**Tasks:**
1. Summarize the extract on the synthesis of bromo-functionalized iminolactones in two sentences.
2. Carry on the extract on the synthesis of bromo-functionalized iminolactones from the point at which it stops.

**Extract provided:**

********

In this paper, we report a diastereodivergent synthesis of bromo-functionalized iminolactones from easily accessible allylmalonamides under chemical and electrochemical conditions. Chemically and electrochemically generated bromo cations promoted the bromocyclization of allylmalonamides to give cis- and trans-isomers, respectively, from the same substrate in excellent yields with high diastereoselectivities.

For the initial screening, we examined the bromoiminolactonization of the α-allylmalonamide 1a under chemical and electrochemical conditions (Table [1]). The electrochemical reaction was performed in a beaker-type undivided cell under a constant-current condition (20 mA). When 1a was treated with N-bromosuccinimide (NBS) in CH2Cl2, bromoiminolactone 2a was obtained in a high yield with high diastereoselectivity (Table [1], entry 1). The combination of NBS and Cu(OTf)2 provided 2a/2a′ in an identical yield with high selectivity toward 2a (entry 2).[16] Whereas the electrochemical bromocyclization with Et4NBr as a supporting electrolyte in CH2Cl2 gave only trace amounts of products, the use of a copper catalyst and Et4NBr afforded 2a′ in 78% yield with a diastereomeric ratio of 9:91 (entries 3 and 4).[17] As both diastereomers were obtained as crystalline solids, their relative configurations were unambiguously determined by X-ray crystal-structure analysis.[18] The chemical conditions predominantly gave the diastereomer with the cis-configuration between the amide group and the bromomethyl group, whereas the electrochemical conditions provided the trans-isomer predominantly (see Supporting Information for details).

Table 1 Initial Screening of the Bromoiminolactonization of 1a

Entry

Conditions

Yielda (%) of 2

drb (2a/2a′)

1c

NBS (2.0 equiv)

97

89:11

2c

NBS (2.0 equiv), Cu(OTf)2 (10 mol%)

97

84:16

3d

Pt(+)/Pt(–), Et4NBr (2.0 equiv)

********

**Dataset:**
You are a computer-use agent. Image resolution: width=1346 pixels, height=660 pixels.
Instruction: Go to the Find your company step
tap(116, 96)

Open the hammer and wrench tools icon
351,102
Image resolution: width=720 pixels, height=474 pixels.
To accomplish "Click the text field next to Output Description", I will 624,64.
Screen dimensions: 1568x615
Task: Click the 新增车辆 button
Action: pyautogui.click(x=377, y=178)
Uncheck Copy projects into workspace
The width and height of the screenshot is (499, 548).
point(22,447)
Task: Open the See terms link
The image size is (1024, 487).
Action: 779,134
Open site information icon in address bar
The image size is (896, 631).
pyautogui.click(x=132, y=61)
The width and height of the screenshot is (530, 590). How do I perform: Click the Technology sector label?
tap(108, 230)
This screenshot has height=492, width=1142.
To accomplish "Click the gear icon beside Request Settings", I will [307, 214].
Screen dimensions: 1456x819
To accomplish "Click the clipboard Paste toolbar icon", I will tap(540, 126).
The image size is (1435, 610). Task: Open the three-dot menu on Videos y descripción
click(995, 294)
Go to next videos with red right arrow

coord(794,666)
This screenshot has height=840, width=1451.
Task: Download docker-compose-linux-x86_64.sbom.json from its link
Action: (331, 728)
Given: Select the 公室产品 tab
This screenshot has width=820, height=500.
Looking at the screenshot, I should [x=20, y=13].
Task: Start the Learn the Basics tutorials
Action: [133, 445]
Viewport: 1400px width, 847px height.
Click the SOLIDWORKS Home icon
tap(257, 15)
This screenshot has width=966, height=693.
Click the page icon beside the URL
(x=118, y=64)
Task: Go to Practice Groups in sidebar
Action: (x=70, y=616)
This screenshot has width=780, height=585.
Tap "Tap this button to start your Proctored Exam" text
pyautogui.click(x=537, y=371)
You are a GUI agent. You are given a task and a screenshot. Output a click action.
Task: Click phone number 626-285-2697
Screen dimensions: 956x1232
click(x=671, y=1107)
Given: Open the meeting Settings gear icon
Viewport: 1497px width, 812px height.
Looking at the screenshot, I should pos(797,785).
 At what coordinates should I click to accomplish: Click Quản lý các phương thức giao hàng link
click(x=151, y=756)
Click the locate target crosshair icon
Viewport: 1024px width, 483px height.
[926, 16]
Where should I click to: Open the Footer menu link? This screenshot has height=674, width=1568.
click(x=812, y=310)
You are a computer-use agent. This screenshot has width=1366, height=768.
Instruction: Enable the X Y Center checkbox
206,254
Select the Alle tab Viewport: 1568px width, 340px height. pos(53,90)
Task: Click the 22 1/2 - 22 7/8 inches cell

********

**Task answers:**
1. The extract reports a diastereodivergent synthesis of bromo-functionalized iminolactones from allylmalonamides, where chemically generated bromo cations give cis-isomers and electrochemically generated ones give trans-isomers from the same substrate in excellent yields with high diastereoselectivities. In the initial screening of allylmalonamide 1a, NBS gave bromoiminolactone 2a in 97% yield with an 89:11 ratio, while electrochemical conditions with a copper catalyst and Et4NBr gave 2a′ in 78% yield with a 9:91 ratio, and X-ray crystal-structure analysis determined the relative configurations of both diastereomers.

2.
trace

n.d.e

4d

Pt(+)/Pt(–), Et4NBr (2.0 equiv), Cu(OTf)2 (10 mol%)

76

9:91

a Combined isolated yield of both diastereomers.

b Ratio of isolated yields of the two diastereomers

c Reaction conditions: 1a (0.5 mmol), NBS (1.0 mmol, 2.0 equiv), Cu(OTf)2 (0–10 mol%), CH2Cl2 (6.0 mL), rt.

d Reaction conditions: 1a (0.5 mmol), Et4NBr (1.0 mmol, 2.0 equiv), Cu(OTf)2 (0-10 mol%), CH2Cl2 (6.0 mL), beaker-type undivided cell, Pt plate electrode (1.0 × 2.0 cm2), 20 mA, 4 F/mol, rt.

e n.d. = not determined.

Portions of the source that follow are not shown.